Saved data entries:
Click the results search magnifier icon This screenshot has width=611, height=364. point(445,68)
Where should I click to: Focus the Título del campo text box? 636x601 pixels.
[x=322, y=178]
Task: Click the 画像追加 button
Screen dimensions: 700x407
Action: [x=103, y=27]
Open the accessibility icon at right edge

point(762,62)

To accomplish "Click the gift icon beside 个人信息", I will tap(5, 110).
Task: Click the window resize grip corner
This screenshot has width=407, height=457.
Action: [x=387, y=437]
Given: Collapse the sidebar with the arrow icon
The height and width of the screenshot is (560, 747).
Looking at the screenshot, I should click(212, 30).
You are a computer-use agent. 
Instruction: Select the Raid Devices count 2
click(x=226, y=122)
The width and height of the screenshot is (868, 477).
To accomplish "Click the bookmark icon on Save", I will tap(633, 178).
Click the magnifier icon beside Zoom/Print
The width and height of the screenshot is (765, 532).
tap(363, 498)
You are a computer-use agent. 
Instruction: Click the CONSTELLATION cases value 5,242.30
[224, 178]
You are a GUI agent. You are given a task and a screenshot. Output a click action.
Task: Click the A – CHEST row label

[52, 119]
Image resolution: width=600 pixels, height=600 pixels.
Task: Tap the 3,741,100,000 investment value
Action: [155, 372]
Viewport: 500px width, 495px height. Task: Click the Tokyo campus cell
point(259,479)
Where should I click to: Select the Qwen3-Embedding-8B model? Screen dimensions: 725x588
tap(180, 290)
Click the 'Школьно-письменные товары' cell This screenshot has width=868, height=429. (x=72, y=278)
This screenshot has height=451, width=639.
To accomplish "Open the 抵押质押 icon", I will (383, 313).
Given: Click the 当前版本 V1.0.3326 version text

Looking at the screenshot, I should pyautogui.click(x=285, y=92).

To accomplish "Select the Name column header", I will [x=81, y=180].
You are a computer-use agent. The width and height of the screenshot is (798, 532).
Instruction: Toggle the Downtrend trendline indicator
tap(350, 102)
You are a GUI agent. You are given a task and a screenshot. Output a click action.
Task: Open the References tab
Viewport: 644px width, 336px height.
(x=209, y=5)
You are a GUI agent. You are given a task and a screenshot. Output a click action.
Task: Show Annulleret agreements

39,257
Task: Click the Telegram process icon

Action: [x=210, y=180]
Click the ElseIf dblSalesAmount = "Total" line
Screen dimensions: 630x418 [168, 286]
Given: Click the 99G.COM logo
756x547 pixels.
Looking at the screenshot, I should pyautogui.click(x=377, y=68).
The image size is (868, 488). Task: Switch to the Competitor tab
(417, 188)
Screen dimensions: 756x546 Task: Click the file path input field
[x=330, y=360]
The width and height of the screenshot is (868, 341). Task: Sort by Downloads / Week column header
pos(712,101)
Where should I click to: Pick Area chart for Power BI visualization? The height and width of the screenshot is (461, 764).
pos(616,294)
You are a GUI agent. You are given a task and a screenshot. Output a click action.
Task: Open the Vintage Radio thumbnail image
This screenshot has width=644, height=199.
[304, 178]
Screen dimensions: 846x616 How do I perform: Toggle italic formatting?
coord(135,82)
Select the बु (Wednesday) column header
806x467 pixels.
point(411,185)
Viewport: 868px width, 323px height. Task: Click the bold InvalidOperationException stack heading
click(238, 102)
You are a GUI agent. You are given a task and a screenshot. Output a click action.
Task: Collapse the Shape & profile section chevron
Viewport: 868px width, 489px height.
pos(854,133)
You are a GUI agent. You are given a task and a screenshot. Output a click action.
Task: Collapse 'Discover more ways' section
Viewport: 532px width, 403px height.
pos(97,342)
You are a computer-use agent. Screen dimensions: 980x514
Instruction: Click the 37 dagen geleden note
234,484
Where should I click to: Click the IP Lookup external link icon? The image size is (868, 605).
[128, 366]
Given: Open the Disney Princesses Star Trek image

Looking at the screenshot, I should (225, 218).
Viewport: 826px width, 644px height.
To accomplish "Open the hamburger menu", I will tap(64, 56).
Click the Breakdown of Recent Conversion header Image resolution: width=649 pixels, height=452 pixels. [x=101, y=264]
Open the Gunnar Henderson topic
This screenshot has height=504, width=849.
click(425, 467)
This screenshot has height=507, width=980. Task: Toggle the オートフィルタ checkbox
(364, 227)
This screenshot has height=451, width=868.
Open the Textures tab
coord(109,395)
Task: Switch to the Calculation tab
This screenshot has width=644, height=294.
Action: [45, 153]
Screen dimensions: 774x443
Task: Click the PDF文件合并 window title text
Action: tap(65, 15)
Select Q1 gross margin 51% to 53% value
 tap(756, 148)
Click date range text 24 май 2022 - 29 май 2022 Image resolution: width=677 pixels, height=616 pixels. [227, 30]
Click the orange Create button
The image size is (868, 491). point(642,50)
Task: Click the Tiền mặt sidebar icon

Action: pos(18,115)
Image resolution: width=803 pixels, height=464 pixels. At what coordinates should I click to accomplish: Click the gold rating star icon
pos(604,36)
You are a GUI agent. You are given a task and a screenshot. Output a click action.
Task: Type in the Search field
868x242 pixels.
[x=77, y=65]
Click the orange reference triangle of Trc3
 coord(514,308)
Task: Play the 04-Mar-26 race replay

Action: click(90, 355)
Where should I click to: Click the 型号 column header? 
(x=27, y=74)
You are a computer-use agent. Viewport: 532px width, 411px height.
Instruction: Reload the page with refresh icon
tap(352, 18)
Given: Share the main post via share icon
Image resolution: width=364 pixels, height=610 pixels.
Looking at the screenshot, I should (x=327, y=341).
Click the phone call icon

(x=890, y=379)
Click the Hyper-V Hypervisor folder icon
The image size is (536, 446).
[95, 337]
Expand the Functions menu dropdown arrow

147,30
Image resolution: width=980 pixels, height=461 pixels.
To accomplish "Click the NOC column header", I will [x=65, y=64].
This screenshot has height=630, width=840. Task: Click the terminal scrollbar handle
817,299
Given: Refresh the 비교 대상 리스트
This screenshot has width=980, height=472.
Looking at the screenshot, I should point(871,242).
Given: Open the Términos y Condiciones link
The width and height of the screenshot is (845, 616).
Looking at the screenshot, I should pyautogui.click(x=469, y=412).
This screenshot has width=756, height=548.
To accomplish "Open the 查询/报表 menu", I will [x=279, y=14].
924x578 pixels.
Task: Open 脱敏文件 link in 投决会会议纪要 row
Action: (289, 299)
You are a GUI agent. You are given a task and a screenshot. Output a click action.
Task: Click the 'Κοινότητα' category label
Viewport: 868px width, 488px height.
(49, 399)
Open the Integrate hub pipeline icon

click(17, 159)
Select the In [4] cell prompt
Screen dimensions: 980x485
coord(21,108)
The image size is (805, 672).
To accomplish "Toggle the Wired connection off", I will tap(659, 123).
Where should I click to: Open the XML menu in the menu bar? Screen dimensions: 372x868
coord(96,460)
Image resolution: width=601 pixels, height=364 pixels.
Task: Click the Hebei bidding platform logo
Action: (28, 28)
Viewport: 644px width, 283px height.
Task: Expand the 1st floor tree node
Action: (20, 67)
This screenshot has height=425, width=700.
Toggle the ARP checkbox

WHAT YOU ARE ASKED TO DO:
An exact transcript of all the records is the expected result.

SOLUTION FOR THIS EXERCISE:
Click the results search magnifier icon This screenshot has width=611, height=364. point(445,68)
Where should I click to: Focus the Título del campo text box? 636x601 pixels.
[x=322, y=178]
Task: Click the 画像追加 button
Screen dimensions: 700x407
Action: [x=103, y=27]
Open the accessibility icon at right edge

point(762,62)

To accomplish "Click the gift icon beside 个人信息", I will tap(5, 110).
Task: Click the window resize grip corner
This screenshot has width=407, height=457.
Action: [x=387, y=437]
Given: Collapse the sidebar with the arrow icon
The height and width of the screenshot is (560, 747).
Looking at the screenshot, I should click(212, 30).
You are a computer-use agent. 
Instruction: Select the Raid Devices count 2
click(x=226, y=122)
The width and height of the screenshot is (868, 477).
To accomplish "Click the bookmark icon on Save", I will tap(633, 178).
Click the magnifier icon beside Zoom/Print
The width and height of the screenshot is (765, 532).
tap(363, 498)
You are a computer-use agent. 
Instruction: Click the CONSTELLATION cases value 5,242.30
[224, 178]
You are a GUI agent. You are given a task and a screenshot. Output a click action.
Task: Click the A – CHEST row label

[52, 119]
Image resolution: width=600 pixels, height=600 pixels.
Task: Tap the 3,741,100,000 investment value
Action: [155, 372]
Viewport: 500px width, 495px height. Task: Click the Tokyo campus cell
point(259,479)
Where should I click to: Select the Qwen3-Embedding-8B model? Screen dimensions: 725x588
tap(180, 290)
Click the 'Школьно-письменные товары' cell This screenshot has width=868, height=429. (x=72, y=278)
This screenshot has height=451, width=639.
To accomplish "Open the 抵押质押 icon", I will (383, 313).
Given: Click the 当前版本 V1.0.3326 version text

Looking at the screenshot, I should pyautogui.click(x=285, y=92).

To accomplish "Select the Name column header", I will [x=81, y=180].
You are a computer-use agent. The width and height of the screenshot is (798, 532).
Instruction: Toggle the Downtrend trendline indicator
tap(350, 102)
You are a GUI agent. You are given a task and a screenshot. Output a click action.
Task: Open the References tab
Viewport: 644px width, 336px height.
(x=209, y=5)
You are a GUI agent. You are given a task and a screenshot. Output a click action.
Task: Show Annulleret agreements

39,257
Task: Click the Telegram process icon

Action: [x=210, y=180]
Click the ElseIf dblSalesAmount = "Total" line
Screen dimensions: 630x418 [168, 286]
Given: Click the 99G.COM logo
756x547 pixels.
Looking at the screenshot, I should pyautogui.click(x=377, y=68).
The image size is (868, 488). Task: Switch to the Competitor tab
(417, 188)
Screen dimensions: 756x546 Task: Click the file path input field
[x=330, y=360]
The width and height of the screenshot is (868, 341). Task: Sort by Downloads / Week column header
pos(712,101)
Where should I click to: Pick Area chart for Power BI visualization? The height and width of the screenshot is (461, 764).
pos(616,294)
You are a GUI agent. You are given a task and a screenshot. Output a click action.
Task: Open the Vintage Radio thumbnail image
This screenshot has width=644, height=199.
[304, 178]
Screen dimensions: 846x616 How do I perform: Toggle italic formatting?
coord(135,82)
Select the बु (Wednesday) column header
806x467 pixels.
point(411,185)
Viewport: 868px width, 323px height. Task: Click the bold InvalidOperationException stack heading
click(238, 102)
You are a GUI agent. You are given a task and a screenshot. Output a click action.
Task: Collapse the Shape & profile section chevron
Viewport: 868px width, 489px height.
pos(854,133)
You are a GUI agent. You are given a task and a screenshot. Output a click action.
Task: Collapse 'Discover more ways' section
Viewport: 532px width, 403px height.
pos(97,342)
You are a computer-use agent. Screen dimensions: 980x514
Instruction: Click the 37 dagen geleden note
234,484
Where should I click to: Click the IP Lookup external link icon? The image size is (868, 605).
[128, 366]
Given: Open the Disney Princesses Star Trek image

Looking at the screenshot, I should (225, 218).
Viewport: 826px width, 644px height.
To accomplish "Open the hamburger menu", I will tap(64, 56).
Click the Breakdown of Recent Conversion header Image resolution: width=649 pixels, height=452 pixels. [x=101, y=264]
Open the Gunnar Henderson topic
This screenshot has height=504, width=849.
click(425, 467)
This screenshot has height=507, width=980. Task: Toggle the オートフィルタ checkbox
(364, 227)
This screenshot has height=451, width=868.
Open the Textures tab
coord(109,395)
Task: Switch to the Calculation tab
This screenshot has width=644, height=294.
Action: [45, 153]
Screen dimensions: 774x443
Task: Click the PDF文件合并 window title text
Action: tap(65, 15)
Select Q1 gross margin 51% to 53% value
 tap(756, 148)
Click date range text 24 май 2022 - 29 май 2022 Image resolution: width=677 pixels, height=616 pixels. [227, 30]
Click the orange Create button
The image size is (868, 491). point(642,50)
Task: Click the Tiền mặt sidebar icon

Action: pos(18,115)
Image resolution: width=803 pixels, height=464 pixels. At what coordinates should I click to accomplish: Click the gold rating star icon
pos(604,36)
You are a GUI agent. You are given a task and a screenshot. Output a click action.
Task: Type in the Search field
868x242 pixels.
[x=77, y=65]
Click the orange reference triangle of Trc3
 coord(514,308)
Task: Play the 04-Mar-26 race replay

Action: click(90, 355)
Where should I click to: Click the 型号 column header? 
(x=27, y=74)
You are a computer-use agent. Viewport: 532px width, 411px height.
Instruction: Reload the page with refresh icon
tap(352, 18)
Given: Share the main post via share icon
Image resolution: width=364 pixels, height=610 pixels.
Looking at the screenshot, I should (x=327, y=341).
Click the phone call icon

(x=890, y=379)
Click the Hyper-V Hypervisor folder icon
The image size is (536, 446).
[95, 337]
Expand the Functions menu dropdown arrow

147,30
Image resolution: width=980 pixels, height=461 pixels.
To accomplish "Click the NOC column header", I will [x=65, y=64].
This screenshot has height=630, width=840. Task: Click the terminal scrollbar handle
817,299
Given: Refresh the 비교 대상 리스트
This screenshot has width=980, height=472.
Looking at the screenshot, I should point(871,242).
Given: Open the Términos y Condiciones link
The width and height of the screenshot is (845, 616).
Looking at the screenshot, I should pyautogui.click(x=469, y=412).
This screenshot has width=756, height=548.
To accomplish "Open the 查询/报表 menu", I will [x=279, y=14].
924x578 pixels.
Task: Open 脱敏文件 link in 投决会会议纪要 row
Action: (289, 299)
You are a GUI agent. You are given a task and a screenshot. Output a click action.
Task: Click the 'Κοινότητα' category label
Viewport: 868px width, 488px height.
(49, 399)
Open the Integrate hub pipeline icon

click(17, 159)
Select the In [4] cell prompt
Screen dimensions: 980x485
coord(21,108)
The image size is (805, 672).
To accomplish "Toggle the Wired connection off", I will tap(659, 123).
Where should I click to: Open the XML menu in the menu bar? Screen dimensions: 372x868
coord(96,460)
Image resolution: width=601 pixels, height=364 pixels.
Task: Click the Hebei bidding platform logo
Action: (28, 28)
Viewport: 644px width, 283px height.
Task: Expand the 1st floor tree node
Action: (20, 67)
This screenshot has height=425, width=700.
Toggle the ARP checkbox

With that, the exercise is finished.